I'd be very curious to hear more fleshed-out arguments here, if you or others think of them. My best guess about what you have in mind is that it's a combination of the following (lumping all the interventions mentioned in the quoted excerpt into "power-seeking"):

  1. People have personal incentives and tribalistic motivations to pursue power for their in-group, so we're heavily biased toward overestimating its altruistic value.
  2. Seeking power occupies resources and attention that could be spent figuring out how to solve problems, and figuring out how to solve problems is very valuable.
  3. Figuring out how to solve problems isn't just very valuable. It's necessary for things to go well, so mainly doing power-seeking makes it way too easy for us to get the mistaken impression that we're making progress and things are going well, while a crucial input into things going well (knowing what to do with power) remains absent.
  4. Power-seeking attracts leeches (which wastes resources and dilutes relevant fields).
  5. Power-seeking pushes people's attention away from object-level discussion and learning. (This is different from (3) in that (3) is about how power-seeking impacts a specific belief, while this point is about attention.)
  6. Power-seeking makes a culture increasingly value power for its own sake, which is bad for the usual reasons that value drift is bad.

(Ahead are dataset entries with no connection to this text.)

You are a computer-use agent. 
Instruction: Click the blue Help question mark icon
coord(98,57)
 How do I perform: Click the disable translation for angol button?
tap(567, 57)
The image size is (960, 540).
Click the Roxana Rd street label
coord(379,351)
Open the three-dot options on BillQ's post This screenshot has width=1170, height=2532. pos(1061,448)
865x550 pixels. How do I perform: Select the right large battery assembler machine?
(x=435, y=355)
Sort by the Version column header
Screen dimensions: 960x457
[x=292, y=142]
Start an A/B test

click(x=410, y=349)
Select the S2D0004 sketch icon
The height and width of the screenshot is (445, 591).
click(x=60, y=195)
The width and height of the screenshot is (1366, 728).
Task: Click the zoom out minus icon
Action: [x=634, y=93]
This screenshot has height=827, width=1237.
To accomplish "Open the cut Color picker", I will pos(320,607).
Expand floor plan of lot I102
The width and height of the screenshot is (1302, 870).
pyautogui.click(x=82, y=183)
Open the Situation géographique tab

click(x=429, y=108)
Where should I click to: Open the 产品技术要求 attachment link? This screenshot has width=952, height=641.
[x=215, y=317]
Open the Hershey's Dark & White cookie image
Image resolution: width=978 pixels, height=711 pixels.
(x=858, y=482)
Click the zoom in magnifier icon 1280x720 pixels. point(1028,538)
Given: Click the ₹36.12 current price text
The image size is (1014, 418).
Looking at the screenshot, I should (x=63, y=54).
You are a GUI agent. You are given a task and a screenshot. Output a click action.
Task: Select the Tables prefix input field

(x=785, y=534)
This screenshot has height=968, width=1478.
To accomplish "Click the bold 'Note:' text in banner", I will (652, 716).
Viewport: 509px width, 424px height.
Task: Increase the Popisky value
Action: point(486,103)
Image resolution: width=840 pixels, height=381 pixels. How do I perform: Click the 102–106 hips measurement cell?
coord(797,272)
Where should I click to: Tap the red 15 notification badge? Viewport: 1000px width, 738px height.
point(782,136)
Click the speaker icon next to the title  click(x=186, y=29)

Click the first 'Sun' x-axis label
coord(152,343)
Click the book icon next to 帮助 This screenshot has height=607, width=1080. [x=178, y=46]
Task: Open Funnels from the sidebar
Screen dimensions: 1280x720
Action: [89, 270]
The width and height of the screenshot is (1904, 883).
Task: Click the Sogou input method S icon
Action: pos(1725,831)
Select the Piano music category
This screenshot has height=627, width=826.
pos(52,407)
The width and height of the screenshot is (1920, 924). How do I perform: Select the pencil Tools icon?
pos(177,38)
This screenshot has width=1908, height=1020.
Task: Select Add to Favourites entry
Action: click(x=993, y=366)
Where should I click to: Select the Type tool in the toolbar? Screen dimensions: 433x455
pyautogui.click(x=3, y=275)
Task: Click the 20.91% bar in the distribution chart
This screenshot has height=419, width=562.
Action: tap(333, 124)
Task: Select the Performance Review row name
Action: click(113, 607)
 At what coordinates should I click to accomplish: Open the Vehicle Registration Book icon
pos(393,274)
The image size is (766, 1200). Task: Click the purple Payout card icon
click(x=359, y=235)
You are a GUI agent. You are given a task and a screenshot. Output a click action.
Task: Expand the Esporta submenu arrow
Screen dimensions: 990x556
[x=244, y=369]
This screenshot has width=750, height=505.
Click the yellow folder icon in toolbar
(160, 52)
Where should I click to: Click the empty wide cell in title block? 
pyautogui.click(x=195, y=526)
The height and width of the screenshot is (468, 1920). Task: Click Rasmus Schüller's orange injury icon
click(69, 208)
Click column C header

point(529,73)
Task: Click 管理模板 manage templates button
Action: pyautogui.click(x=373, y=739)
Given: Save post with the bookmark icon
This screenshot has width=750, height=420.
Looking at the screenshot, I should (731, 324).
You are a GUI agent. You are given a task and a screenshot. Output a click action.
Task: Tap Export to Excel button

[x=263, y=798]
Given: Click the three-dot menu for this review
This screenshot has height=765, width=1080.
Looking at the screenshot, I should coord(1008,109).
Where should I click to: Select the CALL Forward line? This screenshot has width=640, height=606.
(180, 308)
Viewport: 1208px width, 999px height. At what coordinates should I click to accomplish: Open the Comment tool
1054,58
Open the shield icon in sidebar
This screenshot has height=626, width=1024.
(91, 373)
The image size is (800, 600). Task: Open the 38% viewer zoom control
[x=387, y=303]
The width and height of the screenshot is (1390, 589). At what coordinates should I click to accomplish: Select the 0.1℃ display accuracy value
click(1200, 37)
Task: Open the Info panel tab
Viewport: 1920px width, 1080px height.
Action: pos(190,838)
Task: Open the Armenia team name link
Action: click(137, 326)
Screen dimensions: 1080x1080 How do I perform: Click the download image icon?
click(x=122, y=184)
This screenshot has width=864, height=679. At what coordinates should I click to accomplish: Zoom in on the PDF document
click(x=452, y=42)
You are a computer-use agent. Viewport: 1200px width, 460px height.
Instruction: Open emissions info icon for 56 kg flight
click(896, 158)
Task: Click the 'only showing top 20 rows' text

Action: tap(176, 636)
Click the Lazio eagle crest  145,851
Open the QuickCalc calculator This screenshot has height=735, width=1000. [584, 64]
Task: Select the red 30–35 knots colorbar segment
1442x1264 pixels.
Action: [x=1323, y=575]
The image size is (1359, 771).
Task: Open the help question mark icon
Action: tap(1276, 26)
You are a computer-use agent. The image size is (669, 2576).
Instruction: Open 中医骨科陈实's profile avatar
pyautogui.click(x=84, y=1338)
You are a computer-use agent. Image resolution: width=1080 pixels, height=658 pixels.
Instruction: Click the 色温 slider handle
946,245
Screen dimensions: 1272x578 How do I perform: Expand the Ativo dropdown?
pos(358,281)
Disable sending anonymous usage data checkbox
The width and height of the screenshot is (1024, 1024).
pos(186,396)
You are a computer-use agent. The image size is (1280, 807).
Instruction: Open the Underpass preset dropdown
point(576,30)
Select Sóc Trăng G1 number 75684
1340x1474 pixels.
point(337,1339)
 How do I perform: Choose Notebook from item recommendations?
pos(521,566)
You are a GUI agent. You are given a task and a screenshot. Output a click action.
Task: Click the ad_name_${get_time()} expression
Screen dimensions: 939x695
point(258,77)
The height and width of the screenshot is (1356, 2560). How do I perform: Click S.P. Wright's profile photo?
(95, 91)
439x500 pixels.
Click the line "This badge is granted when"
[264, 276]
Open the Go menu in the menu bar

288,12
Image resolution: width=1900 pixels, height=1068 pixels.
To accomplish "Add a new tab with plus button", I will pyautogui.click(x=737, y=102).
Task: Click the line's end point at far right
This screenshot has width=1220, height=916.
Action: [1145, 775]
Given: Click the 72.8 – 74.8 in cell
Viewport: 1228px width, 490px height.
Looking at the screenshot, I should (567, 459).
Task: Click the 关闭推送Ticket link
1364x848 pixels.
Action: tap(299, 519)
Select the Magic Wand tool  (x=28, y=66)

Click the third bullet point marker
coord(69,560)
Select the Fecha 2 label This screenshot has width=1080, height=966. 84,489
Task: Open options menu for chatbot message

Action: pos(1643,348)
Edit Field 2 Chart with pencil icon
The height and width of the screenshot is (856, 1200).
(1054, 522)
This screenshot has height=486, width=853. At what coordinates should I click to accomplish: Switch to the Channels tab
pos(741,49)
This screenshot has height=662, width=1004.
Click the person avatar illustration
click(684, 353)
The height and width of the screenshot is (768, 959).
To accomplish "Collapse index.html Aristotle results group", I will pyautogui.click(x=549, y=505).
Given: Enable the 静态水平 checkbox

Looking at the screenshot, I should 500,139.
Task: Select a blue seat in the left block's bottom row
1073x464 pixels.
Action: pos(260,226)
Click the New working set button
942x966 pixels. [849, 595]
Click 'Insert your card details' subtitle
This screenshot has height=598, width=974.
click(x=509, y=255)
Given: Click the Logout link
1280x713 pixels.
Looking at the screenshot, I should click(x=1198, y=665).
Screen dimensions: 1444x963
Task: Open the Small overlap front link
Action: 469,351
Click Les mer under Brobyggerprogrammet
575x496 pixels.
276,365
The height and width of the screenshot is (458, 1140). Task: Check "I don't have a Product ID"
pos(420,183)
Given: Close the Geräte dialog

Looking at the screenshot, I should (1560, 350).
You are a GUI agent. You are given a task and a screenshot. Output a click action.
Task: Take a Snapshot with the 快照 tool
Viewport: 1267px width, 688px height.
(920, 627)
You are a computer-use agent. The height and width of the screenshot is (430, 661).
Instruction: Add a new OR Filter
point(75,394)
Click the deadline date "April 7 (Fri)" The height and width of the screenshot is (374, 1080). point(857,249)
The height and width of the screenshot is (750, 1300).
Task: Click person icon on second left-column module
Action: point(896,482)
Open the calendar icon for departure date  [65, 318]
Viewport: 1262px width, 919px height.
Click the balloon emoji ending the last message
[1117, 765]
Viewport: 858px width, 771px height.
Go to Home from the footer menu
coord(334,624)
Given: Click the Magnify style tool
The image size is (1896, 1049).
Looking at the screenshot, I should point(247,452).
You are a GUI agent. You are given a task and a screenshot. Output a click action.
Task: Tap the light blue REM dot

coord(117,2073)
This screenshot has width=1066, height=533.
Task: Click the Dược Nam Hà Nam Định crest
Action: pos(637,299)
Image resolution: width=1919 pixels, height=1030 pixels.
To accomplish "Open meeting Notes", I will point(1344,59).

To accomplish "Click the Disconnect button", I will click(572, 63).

If that's it (is it?), then I'm more sympathetic than I was before writing out the above, but I'm still skeptical:

  • Re: 1: Speaking of object-level arguments, object-level arguments for the usefulness of power and field growth seem very compelling (and simple enough to significantly reduce room for bias).
  • 4 mainly seems like a problem with poorly executed power-seeking (although maybe that's hard to avoid?).
  • 2-5 and 6 seem to be horrific problems mostly just if power-seeking is the main activity of a community, rather than one of several activities.

(One view from which power-seeking seems much less valuable is if we assume that, on the margin, this kind of power isn't all that useful for solving key problems. But if that were the crux, I'd have expected the original criticism to emphasize the (limited) benefits of power-seeking, rather than its costs.)

Comment by Mau (Mauricio) on Self-Integrity and the Drowning Child · 2021-10-26T11:46:30.843Z · LW · GW

I agree with and appreciate the broad point. I'll pick on one detail because I think it matters.

this whole parable of the drowning child, was set to crush down the selfish part of you, to make it look like you would be invalid and shameful and harmful-to-others if the selfish part of you won [...]

It is a parable calculated to set at odds two pieces of yourself... arranging for one of them to hammer down the other in a way that would leave it feeling small and injured and unable to speak in its own defense.

This seems uncharitable? Singer's thought experiment may have had the above effects, but my impression's been that it was calculated largely to help people recognize our impartially altruistic parts—parts of us that in practice seem to get hammered down, obliterated, and forgotten far more often than our self-focused parts (consider e.g. how many people do approximately nothing for strangers vs. how many people do approximately nothing for themselves).

So part of me worries that "the drowning child thought experiment is a calculated assault on your personal integrity!" is not just mistaken but yet another hammer by which people will kick down their own altruistic parts—the parts of us that protect those who are small and injured and unable to speak in their own defense.